How is that related? If people share the same database with another language only the (lexicographic) packing procedure is interesting.
The packing / unpacking procedure was removed from the specification because of that very reason:

Do we want compatibility with existing packing algorithm or more Scheme objects support?

So it was removed from the SRFI-167 (also I think I will make `pack` and `unpack` procedures part of SRFI-168's `engine` interface).
 
A further enhancement would be an optional predicate on key to check before calling proc, so retrieving every value is not required.

IIUC more moving pieces.
 
The documentation for okvs-transaction-begin says "The transaction must be associated with a newly created hash-table with the default comparator."  This is the first time and only time a comparator is mentioned, and the first time for hash-table, and they're not explained at all here or elsewhere. 

I agree, I will fix that.
 
Particularly a R7RS hash table that's supposed to do what?

It used to extend to transaction behaviour somehow, it is used in fstore.
It is workaround the fact one can not use okvs-in-transaction with custom semantics.
Another way around that would be to override/extend okvs-in-transaction (or okvs-transaction-begin et al.)
from user code but that is not possible in R7RS.
 
It's necessary for a user to know this since okvs-transaction-metadata -> okvs-transaction-hash-table exposes the hash table (and I sense a potential for mischief...).

The "newly created" might imply you can only execute this function once, perhaps immediately after calling okvs/okvs-open, and before any calls to okvs-in-transaction.

It is not mentioned what happens if a transaction is not committed or rolled back, or if okvs-close is not called before the program exits.  Maybe say in okvs-close that this is "OKVS implementation dependent" since there are OKVSes that don't support transactions, and there might be ones that in practice fail to properly roll back.

Neither is explained in other documentation.

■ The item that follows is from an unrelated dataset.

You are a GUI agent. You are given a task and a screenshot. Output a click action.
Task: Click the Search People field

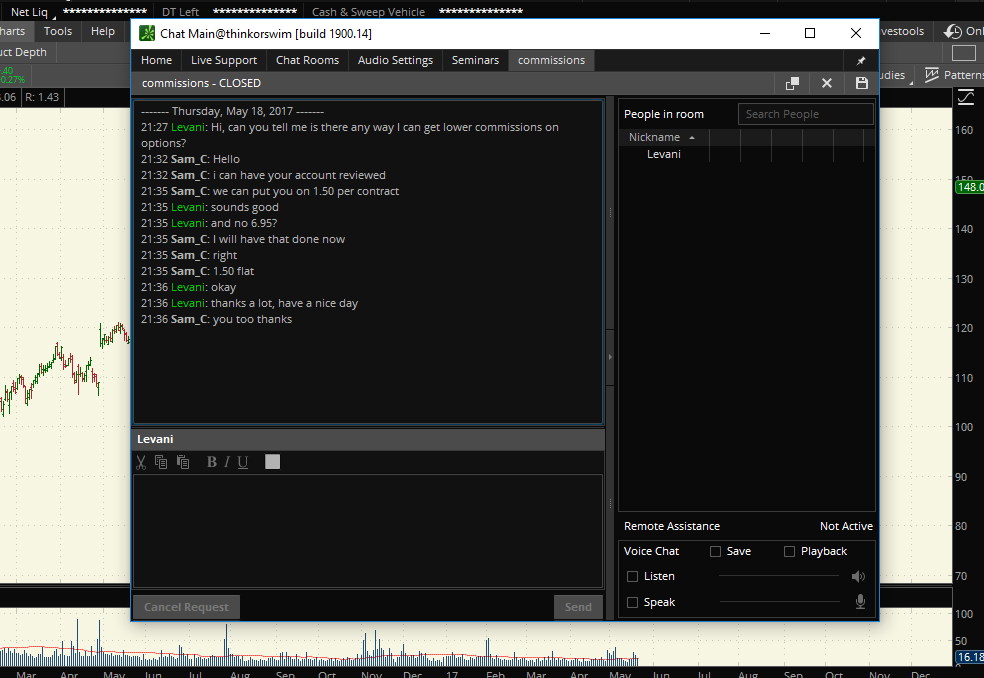(x=805, y=114)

Something should be done, something sensible.
 

okvs-transaction-metadata should indeed be renamed okvs-transaction-hash-table as previously discussed, and "Return the hash-table associated with TRANSACTION." is where the unexplained hash table gets problematic as mentioned above.

Ok
 

(okvs-transaction-commit transaction config) looks like it should be (okvs-transaction-commit transaction [config]).

Yes.
 
The [failure [success]] options in okvs-in-transaction look like they would be *really* useful in the begin and rollback or commit transaction approach.  Perhaps only add them to okvs-transaction-begin to avoid Don't Repeat Yourself (DRY)? 

I don't understand why it would be useful to add to transaction-begin.

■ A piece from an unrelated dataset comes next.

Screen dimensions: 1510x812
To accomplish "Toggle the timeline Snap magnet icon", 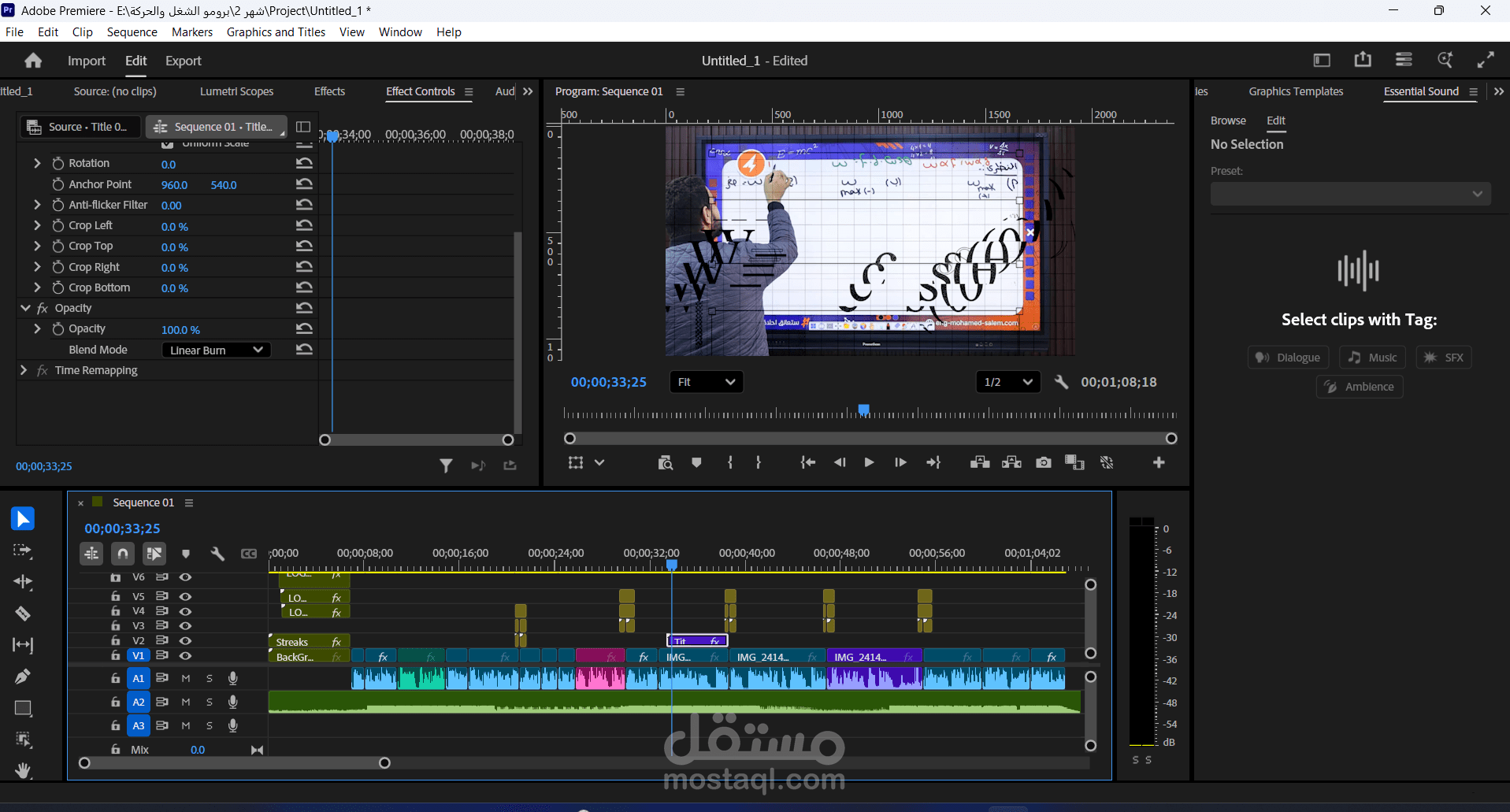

The lack of [config] in okvs-in-transaction is another way these two methods for doing transactions aren't mirrored, if this is useful for them, it should be useful for okvs-in-transaction.

Yes
 

The use of "pair" and "pairs" in okvs-delete! and okvs-range-remove! should be prepended with "key-value" as it is in the other uses.

Ok
 

The okvs-range-remove! description should include the start-key, start-include?, end-key, and end-include? argument explanations of okvs-range transaction.

Ok


If okvs-maximum-key is not removed from the API, the result of trying to mutate it should be stated, for example raise an error or "undefined".

okvs-maximum-key should be a procedure AFAIU, so it can not be mutated.